Molti neuroscienziati e psicologi hanno negli scorsi decenni sostenuto che i sogni siano prodotti mentali di un’attività collegata alla realtà contingente. E ora uno studio italiano rivela che i sogni potrebbero effettivamente essere una continuazione della vita reale.
Dunque, i sogni e la vita reale sono interconnessi? Una ricerca pubblicata sulla rivista accademica Royal Society Open Science si sbilancia su questa tesi attraverso prove molto strutturate. Ciò significa che siamo vicini a comprendere il vero significato e la vera funzione dei sogni.
Sogni e vita reale: che connessione esiste?
Il sogno rappresenta un eterno mistero per l’uomo. In Antichità si attribuiva all’attività onirica potere divinatorio o la si interpretava come uno slancio spirituale, in grado di connetterci con altre dimensioni. Con la modernità, c’è chi ha sostenuto che i sogni siano solo un mero vagheggiamento della mente in stato di riposo. Poi c’è chi ha spiegato che il sognare potrebbe essere il risultato dell’attivazione del cervello per la sintesi di dati acquisiti durante la veglia. In pratica si è ipotizzato che durante il sonno avvenga un trasferimento delle informazioni dalla memoria a breve termine a quella a lungo termine (il sonno REM tratterebbe la memoria inconscia; quello pre-REM la memoria consapevole). Fino ad oggi però non abbiamo mai trovato conferme a questa ipotesi.
Ora la ricerca è riuscita a trovare delle prove a sostegno dell’ipotesi appena descritta, che in scienza è chiamata ipotesi di continuità dei sogni. In pratica si tratta di interpretare la maggior parte dei contenuti onirici come continuazione di ciò che sta accadendo nella vita di tutti i giorni. E non è un mistero che la vita di tutti i giorni influisca sui sogni, e che i sogni possano influire sulla vita reale…
Lo studio italiano
La ricerca italiana è stata condotta dall’informatico Alessandro Fogli, ricercatore dell’Università Roma Tre in Italia. Il team di Fogli ha analizzato più di ventiquattromila sogni raccolti in un database pubblico di rapporti sui sogni chiamato DreamBank. Da dove vengono questi rapporti? Da racconti fatti a terapeuti o a ricercatori da parte di individui di età compresa tra i sette e i settantaquattro anni.
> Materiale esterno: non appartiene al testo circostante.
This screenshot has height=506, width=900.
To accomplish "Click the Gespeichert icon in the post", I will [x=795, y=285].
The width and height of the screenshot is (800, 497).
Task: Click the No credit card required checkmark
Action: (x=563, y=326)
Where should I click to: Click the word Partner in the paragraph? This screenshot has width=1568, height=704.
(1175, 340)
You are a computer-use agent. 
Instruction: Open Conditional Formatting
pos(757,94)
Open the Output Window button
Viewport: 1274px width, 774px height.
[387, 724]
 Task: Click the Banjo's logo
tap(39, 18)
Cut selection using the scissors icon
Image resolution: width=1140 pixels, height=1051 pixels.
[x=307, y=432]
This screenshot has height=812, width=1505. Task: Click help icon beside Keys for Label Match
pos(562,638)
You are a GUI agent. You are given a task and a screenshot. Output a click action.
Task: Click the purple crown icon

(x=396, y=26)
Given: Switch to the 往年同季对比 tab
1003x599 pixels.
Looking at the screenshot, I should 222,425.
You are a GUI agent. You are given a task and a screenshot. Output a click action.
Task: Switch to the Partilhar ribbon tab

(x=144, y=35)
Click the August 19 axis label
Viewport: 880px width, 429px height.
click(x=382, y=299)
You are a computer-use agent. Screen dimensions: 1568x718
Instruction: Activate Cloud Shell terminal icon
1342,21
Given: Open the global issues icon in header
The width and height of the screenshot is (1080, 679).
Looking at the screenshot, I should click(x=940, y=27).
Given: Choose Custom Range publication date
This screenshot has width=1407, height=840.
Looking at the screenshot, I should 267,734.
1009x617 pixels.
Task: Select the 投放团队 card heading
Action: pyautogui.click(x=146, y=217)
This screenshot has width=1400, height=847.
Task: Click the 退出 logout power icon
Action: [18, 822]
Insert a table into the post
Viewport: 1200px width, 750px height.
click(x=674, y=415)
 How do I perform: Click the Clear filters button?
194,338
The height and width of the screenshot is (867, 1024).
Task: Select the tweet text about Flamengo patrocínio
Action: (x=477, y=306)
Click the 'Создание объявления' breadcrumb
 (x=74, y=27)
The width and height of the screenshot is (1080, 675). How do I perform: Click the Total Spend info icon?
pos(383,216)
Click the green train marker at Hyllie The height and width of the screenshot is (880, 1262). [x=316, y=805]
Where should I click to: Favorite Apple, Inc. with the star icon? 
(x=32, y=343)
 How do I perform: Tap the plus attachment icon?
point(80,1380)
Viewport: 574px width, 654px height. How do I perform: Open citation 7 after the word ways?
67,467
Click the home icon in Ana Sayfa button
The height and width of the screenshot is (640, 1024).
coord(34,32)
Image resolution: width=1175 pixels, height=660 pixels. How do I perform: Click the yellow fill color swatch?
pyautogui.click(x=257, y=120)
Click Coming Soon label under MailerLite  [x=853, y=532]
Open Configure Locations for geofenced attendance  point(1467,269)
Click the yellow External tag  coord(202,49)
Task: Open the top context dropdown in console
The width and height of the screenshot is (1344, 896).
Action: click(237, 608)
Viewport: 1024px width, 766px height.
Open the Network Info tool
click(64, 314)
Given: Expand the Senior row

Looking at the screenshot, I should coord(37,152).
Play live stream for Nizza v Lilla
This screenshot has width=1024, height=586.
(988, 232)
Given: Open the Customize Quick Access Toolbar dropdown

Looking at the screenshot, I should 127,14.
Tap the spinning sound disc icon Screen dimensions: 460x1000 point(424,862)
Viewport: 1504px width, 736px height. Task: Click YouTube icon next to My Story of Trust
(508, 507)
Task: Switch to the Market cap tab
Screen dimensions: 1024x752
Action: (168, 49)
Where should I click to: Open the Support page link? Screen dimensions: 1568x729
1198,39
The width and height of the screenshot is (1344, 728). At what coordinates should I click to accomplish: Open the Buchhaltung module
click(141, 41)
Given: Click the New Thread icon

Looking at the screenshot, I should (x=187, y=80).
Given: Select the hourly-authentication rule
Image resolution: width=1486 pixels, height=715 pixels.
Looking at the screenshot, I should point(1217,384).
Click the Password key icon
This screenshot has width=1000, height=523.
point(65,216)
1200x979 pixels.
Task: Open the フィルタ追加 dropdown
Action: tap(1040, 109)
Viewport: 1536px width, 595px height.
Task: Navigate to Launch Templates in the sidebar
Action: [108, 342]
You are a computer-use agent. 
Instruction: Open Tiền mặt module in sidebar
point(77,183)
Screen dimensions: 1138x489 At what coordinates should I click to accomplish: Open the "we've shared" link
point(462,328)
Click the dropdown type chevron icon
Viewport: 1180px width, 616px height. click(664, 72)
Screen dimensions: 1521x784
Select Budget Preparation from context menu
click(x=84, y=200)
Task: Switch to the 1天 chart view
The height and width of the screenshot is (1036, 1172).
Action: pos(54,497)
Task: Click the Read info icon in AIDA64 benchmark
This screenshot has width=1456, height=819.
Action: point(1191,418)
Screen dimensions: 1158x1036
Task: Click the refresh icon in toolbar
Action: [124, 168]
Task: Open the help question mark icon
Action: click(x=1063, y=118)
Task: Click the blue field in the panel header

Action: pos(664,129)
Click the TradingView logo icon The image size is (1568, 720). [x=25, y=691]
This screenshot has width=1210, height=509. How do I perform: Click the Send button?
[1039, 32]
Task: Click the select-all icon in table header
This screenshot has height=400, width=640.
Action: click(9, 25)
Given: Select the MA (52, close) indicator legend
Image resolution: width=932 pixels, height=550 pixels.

Il team ha in pratica sviluppato delle scale di analisi del contenuto onirico. In questo modo ha dimostrato che il sogno aiuta le persone a migliorare la loro vita. La parte complicata è stata estrapolare da tutti questi rapporti contenuti fondamentali alla ricerca. Per far ciò si sono appoggiati a un calcolatore in grado di analizzare automaticamente i rapporti applicando la scala di analisi dei sogni. E secondo i ricercatori, i risultati del loro studio possono suggerire che è possibile isolare e quantificare aspetti importanti dei sogni che dimostrano un collegamento di continuità fra sogni e vita reale.
Con questa ricerca il team è riuscito a fare molte scoperte. Ha capito, per esempio, che circa l’80% dei nostri sogni viene vissuto da una prospettiva in prima persona. Poi ha determinato che quasi tutti i sogni tendono a drammatizzare situazioni ordinarie. Anche se sogniamo di volare in un mondo sconosciuto, in quel mondo sconosciuto ci sarà sempre qualche elemento connesso alla nostra vita quotidiana.
Per l’aspetto clinico e terapeutico, questo nuovo approccio potrebbe dar vita a nuovi metodi di analisi. Sappiamo che la psicoterapia e la psicoanalisi utilizzano l’interpretazione dei sogni per identificare stati emotivi latenti e per aiutare le persone ad affrontare eventi e traumi.